惹不起
    有了电热毯的夜晚格外好过。

    能感觉到热度顺着褥子慢慢往上爬,像有只温吞的手,一点点熨帖着骨头缝里的冷。

    陆迟说开低档,等被窝热乎就关了。

    别开一整夜,早上起来嗓子该冒烟了。

    后半夜他醒了一次,摸黑关了开关。

    窗外的风还在啸,屋里却留着余温。

    陆迟去汽修厂,时默要去周逸豪家跟他们打麻将,两人在巷子岔口分离。

    刚拐进巷口就听见闷响。

    是拳头砸在肉上的声音,混着几句骂骂咧咧的脏话。

    他脚步骤然顿住。

    被围在墙角的那个身影,外套被扯得歪歪扭扭,这个人不是陈钧晗吗?

    那小子正抱着头缩在砖堆上,额角破了块皮,血顺着脸颊往下淌,看着狼狈得很。

    “欠老子的网费不想给,还敢偷钱?”领头的黄毛一脚踹在陈钧晗膝盖弯,“五十块!你踏马敢拿老子五十块钱,我看你是不要命了。
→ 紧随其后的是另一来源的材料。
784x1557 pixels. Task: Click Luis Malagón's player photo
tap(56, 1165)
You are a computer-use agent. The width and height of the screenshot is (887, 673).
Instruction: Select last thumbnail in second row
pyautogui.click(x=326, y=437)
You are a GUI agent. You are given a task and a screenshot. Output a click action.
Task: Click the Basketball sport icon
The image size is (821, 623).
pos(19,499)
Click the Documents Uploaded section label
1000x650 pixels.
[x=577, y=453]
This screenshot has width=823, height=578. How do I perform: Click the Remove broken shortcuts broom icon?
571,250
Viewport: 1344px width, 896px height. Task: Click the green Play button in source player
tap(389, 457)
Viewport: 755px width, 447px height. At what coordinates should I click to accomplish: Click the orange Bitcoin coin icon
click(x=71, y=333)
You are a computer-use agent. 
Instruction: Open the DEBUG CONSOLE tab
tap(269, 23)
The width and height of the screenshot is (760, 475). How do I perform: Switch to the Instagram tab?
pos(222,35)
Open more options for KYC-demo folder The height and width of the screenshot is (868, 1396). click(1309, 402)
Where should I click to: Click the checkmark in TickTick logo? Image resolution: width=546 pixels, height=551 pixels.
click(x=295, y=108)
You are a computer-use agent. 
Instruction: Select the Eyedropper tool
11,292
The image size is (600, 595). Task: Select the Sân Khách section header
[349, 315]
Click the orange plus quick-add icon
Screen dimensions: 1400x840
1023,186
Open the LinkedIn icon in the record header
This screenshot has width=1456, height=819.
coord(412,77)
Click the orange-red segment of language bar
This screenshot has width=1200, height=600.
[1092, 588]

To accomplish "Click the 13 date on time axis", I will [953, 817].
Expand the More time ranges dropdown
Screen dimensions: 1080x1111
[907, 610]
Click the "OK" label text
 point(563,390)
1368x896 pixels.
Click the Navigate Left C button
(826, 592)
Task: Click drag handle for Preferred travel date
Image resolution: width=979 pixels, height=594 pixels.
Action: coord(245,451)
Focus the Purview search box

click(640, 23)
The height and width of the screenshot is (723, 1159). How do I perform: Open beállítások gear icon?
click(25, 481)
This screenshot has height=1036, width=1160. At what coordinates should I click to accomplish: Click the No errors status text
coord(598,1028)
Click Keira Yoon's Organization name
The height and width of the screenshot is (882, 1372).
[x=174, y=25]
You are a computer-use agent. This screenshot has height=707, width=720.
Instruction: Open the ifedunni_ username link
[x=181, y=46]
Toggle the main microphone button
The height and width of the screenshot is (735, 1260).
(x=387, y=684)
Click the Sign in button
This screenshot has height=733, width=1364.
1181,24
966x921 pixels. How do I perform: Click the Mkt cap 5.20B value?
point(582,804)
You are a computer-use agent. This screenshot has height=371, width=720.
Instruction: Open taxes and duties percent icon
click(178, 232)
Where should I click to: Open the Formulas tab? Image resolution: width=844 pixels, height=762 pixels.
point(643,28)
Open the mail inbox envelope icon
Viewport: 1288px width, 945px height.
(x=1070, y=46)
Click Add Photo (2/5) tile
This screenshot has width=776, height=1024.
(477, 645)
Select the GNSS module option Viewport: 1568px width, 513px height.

”

    时默脑子“嗡”地一响。

    他认识这伙人,是附近出了名的混混,在网吧看机子。

    他几乎是下意识地往前走了两步,声音有点发紧:“别打了。”

    黄毛转过头,上下打量他两眼,嗤笑一声:“哪来的小白脸?想英雄救美?”

    陈钧晗这才看见他,嗓子眼里挤出点声:“时默,你走!”

    “他欠多少?”时默没动,手悄悄攥紧了裤兜里的纸币,“我……我替他还。”

    “你他妈是个什么东西!给老子滚!用他妈你管!滚!”陈钧晗扯着嗓子喊。

    “五十。”黄毛伸出五个指头,在他眼前晃了晃,“还吧。”

    时默的脸瞬间烧起来。

    五十块!

    他兜里的钱连零头都不够,别说替陈钧晗还,就算把自己这个月的饭钱和零花钱全搭上都差得远。

    他张了张嘴,刚想说能不能宽限几天,黄毛已经不耐烦了:“看这怂样就知道拿不出来,既然是一伙的,那就一起揍!”

    拳头带着风砸过来的时候,时默几乎是本能地偏了头。

    他从小就不爱惹事,连跟人红着脸吵两句都少,此刻却像被踩了尾巴的猫,猛地往旁边一躲,顺手推了最前面的人一把。

    那一下没多大力气,却让所有人都愣了。包括时默自己。

    黄毛骂了句“操”,招呼着人又涌上来。

    时默被挤在墙角,后背撞在冰凉的砖墙上,反而像是被激出点狠劲。

    他不知道该怎么打,只能凭着本能躲闪,胳膊肘胡乱往旁边顶,膝盖在混乱中磕在谁的腿弯上,听见一声痛呼。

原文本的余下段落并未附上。